Man habe zugewanderte Eltern, die den Lehrerinnen aus religiösen Gründen weder die Hand schütteln noch zum Elternsprechtag erscheinen, erklärt Bürgermeister Klaus Schneeberger.
Weil es Eltern aus anderen Kulturkreisen gibt, die nur wenig mit den demokratischen Grundwerten unserer Gesellschaft anfangen können, habe man in zwei Modellschulen in Wiener Neustadt ein Pilotprojekt unter wissenschaftlicher und organisatorischer Begleitung der Pädagogischen Hochschule Niederösterreich (PH NÖ) gestartet.
Grenzen setzen
Im Rahmen der politischen Bildung bietet die PH NÖ zum Thema Migration Fortbildungsprogramme für Schulen, die sich mit unterschiedlichen Aspekten des Islam in politischen und gesellschaftlichen Zusammenhängen auseinandersetzen und dort Grenzen setzen, "wo dies unverzichtbar erscheint“, heißt es im Konzept der Pädagogischen Hochschule.

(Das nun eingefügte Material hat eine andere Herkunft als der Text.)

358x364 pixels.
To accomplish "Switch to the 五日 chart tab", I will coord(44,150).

Einen Schritt weiter geht man nun mit einem von Erwin Rauscher, dem Rektor der PH NÖ, ausgearbeiteten Pilotprojekt an der Volksschule Baumkirchnerring und der Neuen Mittelschule für Wirtschaft & Technik. Dabei geht es darum, mit Eltern und Kindern neue Verhaltensregeln festzulegen. "Es zielt darauf ab, eine respektvolle und werteorientierte Schulgemeinschaft zu fördern. Internationalität und kulturelle Vielfalt werden wertgeschätzt und positiv gestaltet. Gleichzeitig wird ein Verständnis für gemeinsame Werte in der österreichischen Gesellschaft aufgebaut“, so Rauscher.
Gewaltfrei
Wie der Rektor erklärt, soll das Projekt "ideologiefrei, demokratieförderlich und bildungsnah“ gestaltet werden. Im Mittelpunkt steht die Erarbeitung eines Verhaltenskodex für den gesamten Schulbetrieb mit Fokus auf der Förderung der deutschen Sprache – aufgrund der Vielzahl der Muttersprachen besonders in den Pausen, am Schulhof und in der Freizeit.

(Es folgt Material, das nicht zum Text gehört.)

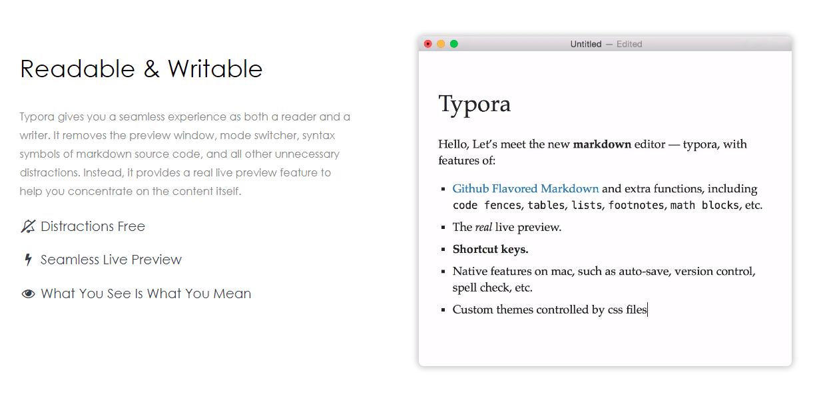This screenshot has height=410, width=815.
Task: Close the Untitled window with the red button
Action: 428,44
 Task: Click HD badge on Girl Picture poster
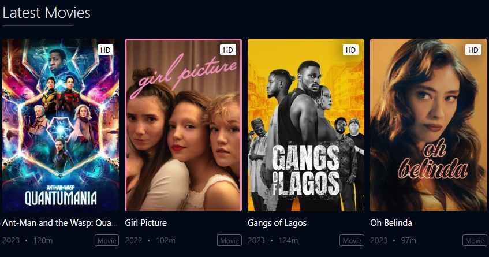pos(228,50)
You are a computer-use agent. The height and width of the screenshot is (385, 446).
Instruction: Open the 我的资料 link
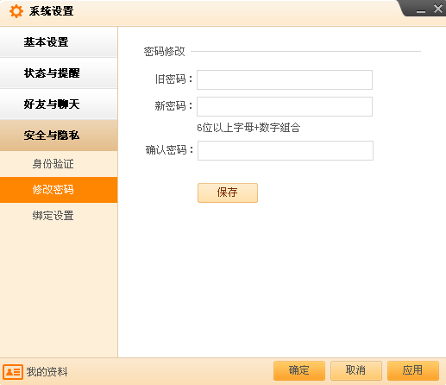[x=47, y=372]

Wesentlicher Bestandteil der Idee sei außerdem die "Sensibilisierung der Eltern hinsichtlich österreichischer Werte und Umgangsformen“. Die Mittelschule für Wirtschaft & Technik wird sich außerdem dem Thema "Gewaltfreie interkulturelle Kommunikation“ widmen.
Um die Wirkung "zielgerichteter Aktivitäten“ zu analysieren, erklärt Rauscher, wird das Projekt von einem kleinen Forscherteam aus Hochschul- und Universitätsprofessoren begleitet und nach einer Evaluierung für alle Schulen in NÖ angeboten. Bei Bedarf wird das Programm angepasst.
Jede Verbesserung ein Gewinn
Wie die Direktorinnen Jasmin Steinböck (VS Baumkirchnerring) und Sabine Kreitzer (NMS Wirtschaft & Technik) erklären, sei "jede Maßnahme, die zu einer Verbesserung des Miteinanders in unseren Schulen beiträgt, ein Gewinn für alle."
Es gelte nach vorne zu blicken und das Gemeinsame zu fördern. "Damit das gelingen kann, ist es unbedingt erforderlich, dass wir auf Basis unserer gesellschaftlichen, demokratischen Grundwerte agieren und diese außer Streit gestellt werden", so die beiden Pädagoginnen.